Stored data ->
━━━

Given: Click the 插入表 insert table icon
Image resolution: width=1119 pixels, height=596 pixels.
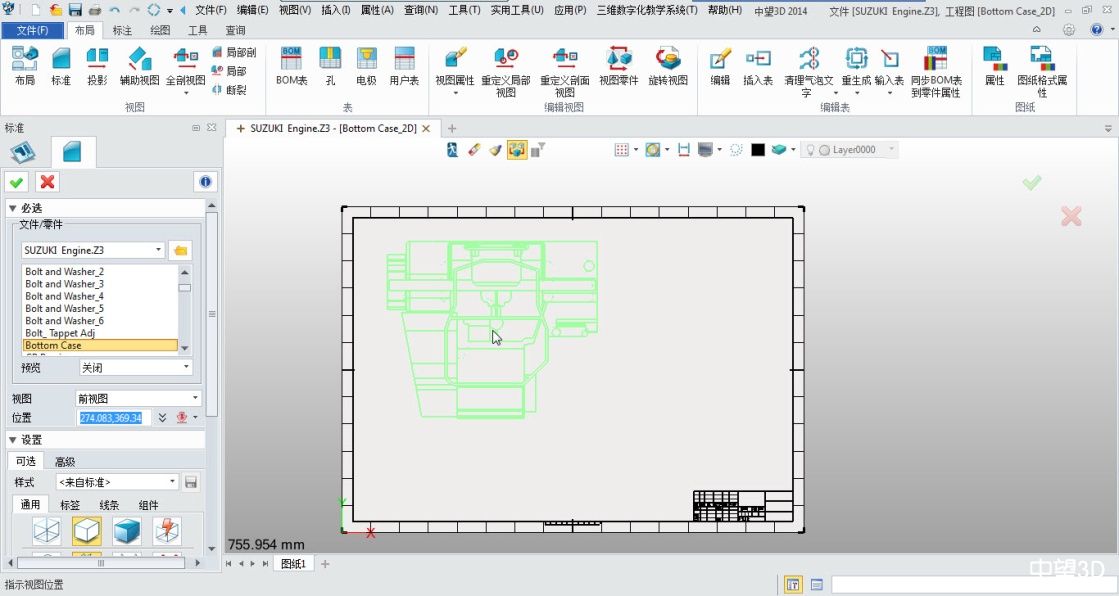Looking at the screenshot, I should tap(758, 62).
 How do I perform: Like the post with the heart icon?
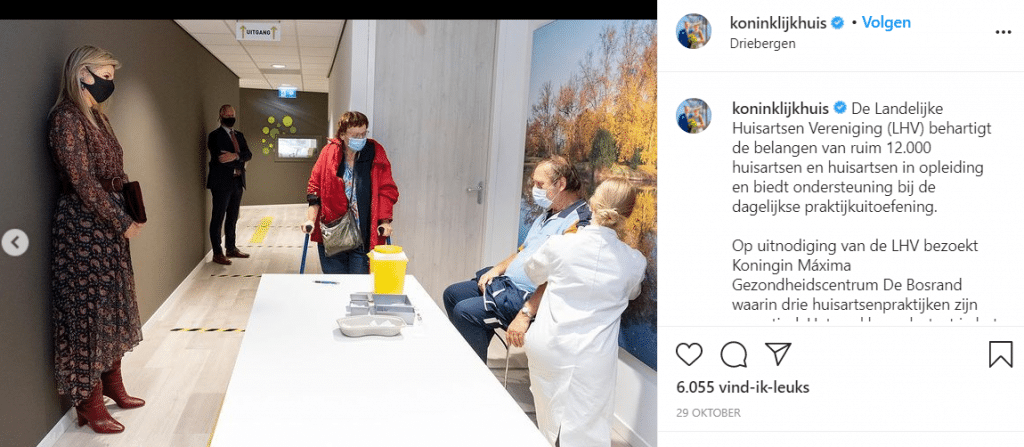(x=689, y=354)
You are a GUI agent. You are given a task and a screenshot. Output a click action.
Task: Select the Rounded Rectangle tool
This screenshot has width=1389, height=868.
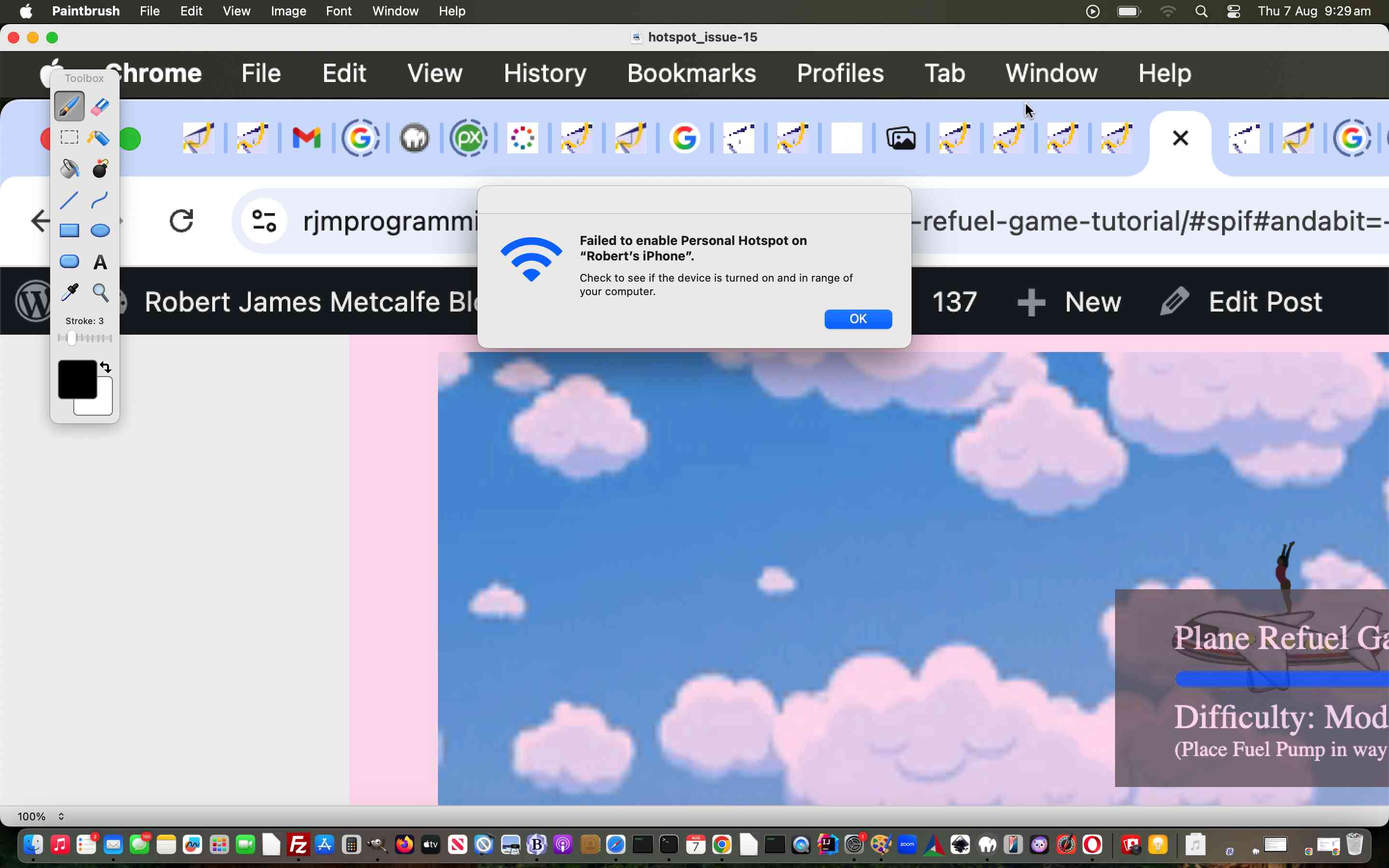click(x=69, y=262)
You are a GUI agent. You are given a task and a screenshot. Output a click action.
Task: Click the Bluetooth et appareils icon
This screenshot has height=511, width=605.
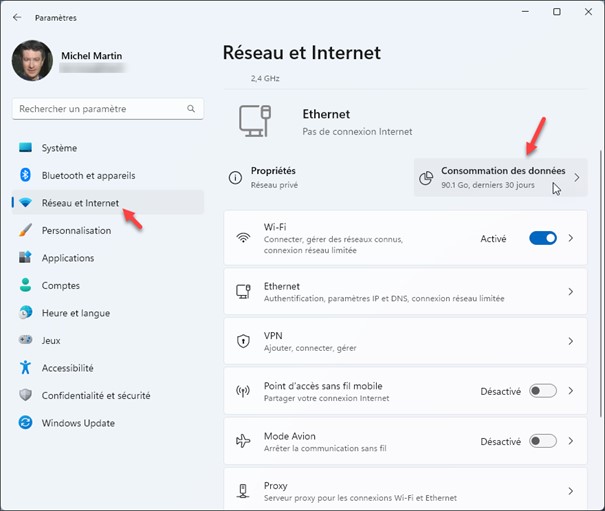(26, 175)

━━━

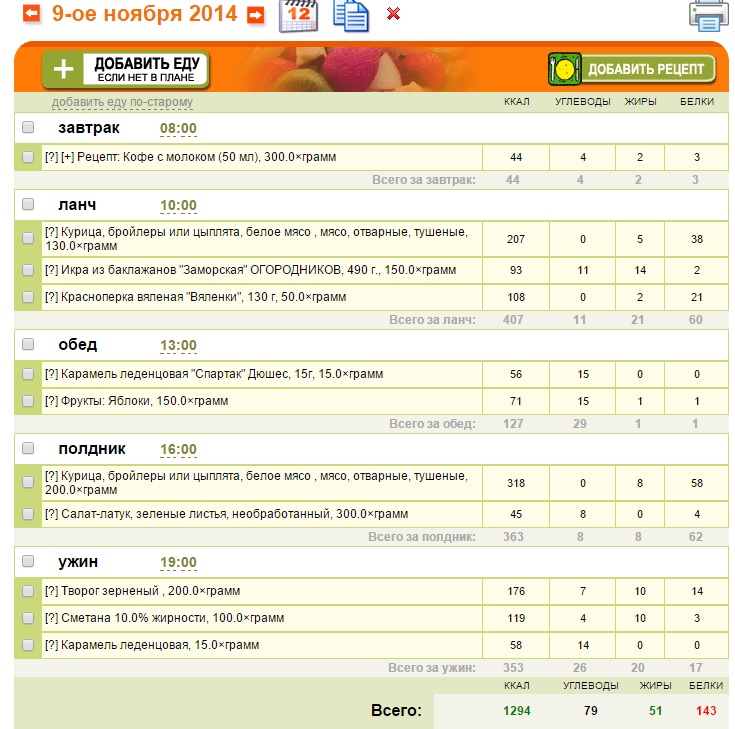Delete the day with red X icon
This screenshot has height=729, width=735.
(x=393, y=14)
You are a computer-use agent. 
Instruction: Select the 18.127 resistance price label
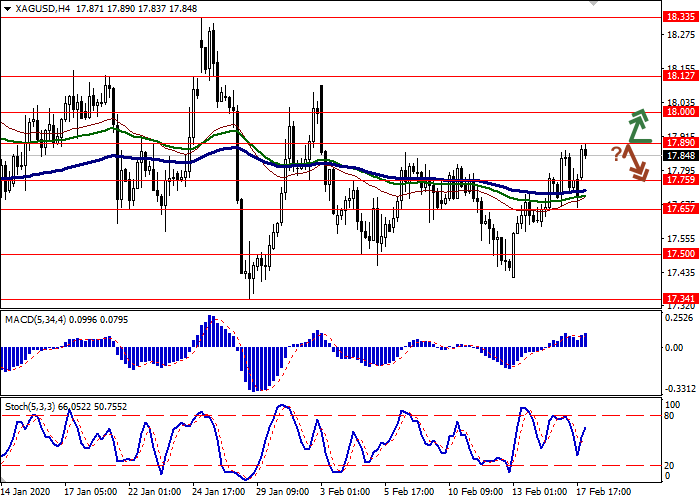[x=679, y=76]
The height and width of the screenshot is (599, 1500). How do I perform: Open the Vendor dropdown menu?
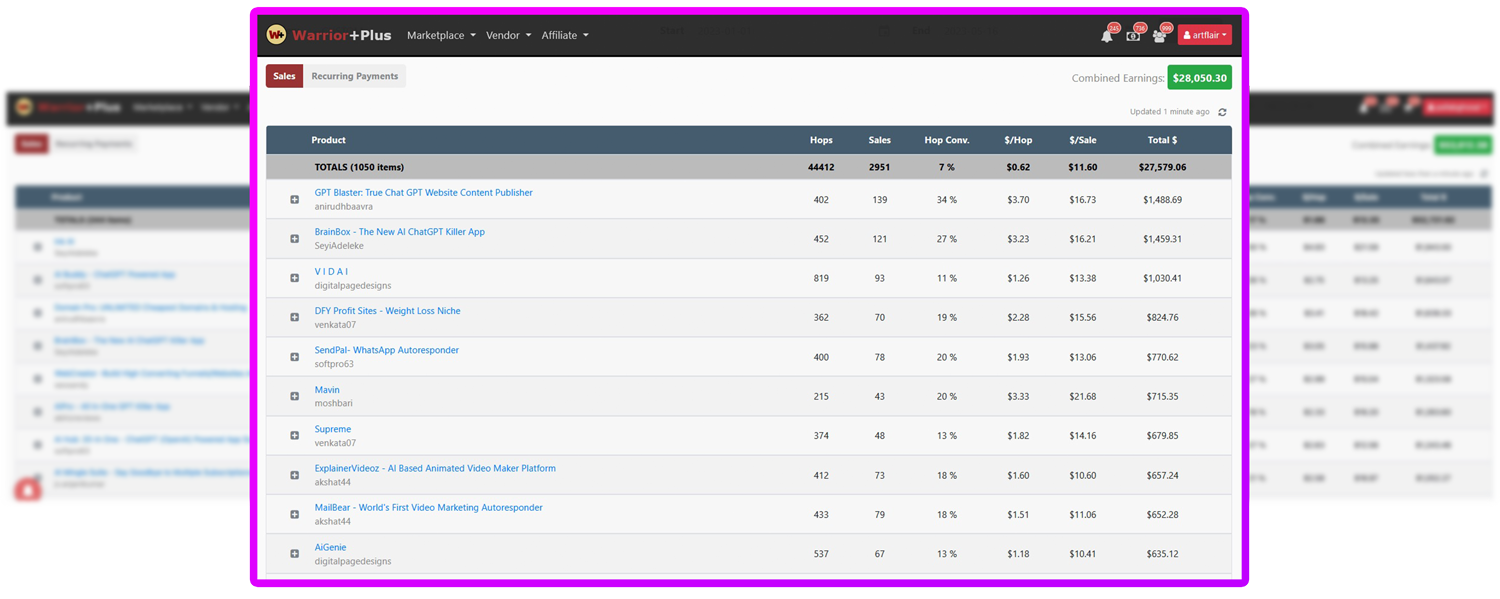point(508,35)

━━━

Your goal ->
Pick out each line of the listing above that contains the word "Select", and copy those lines.

Result ->
Task: Select the Rounded Rectangle tool
Instruction: Select the 18.127 resistance price label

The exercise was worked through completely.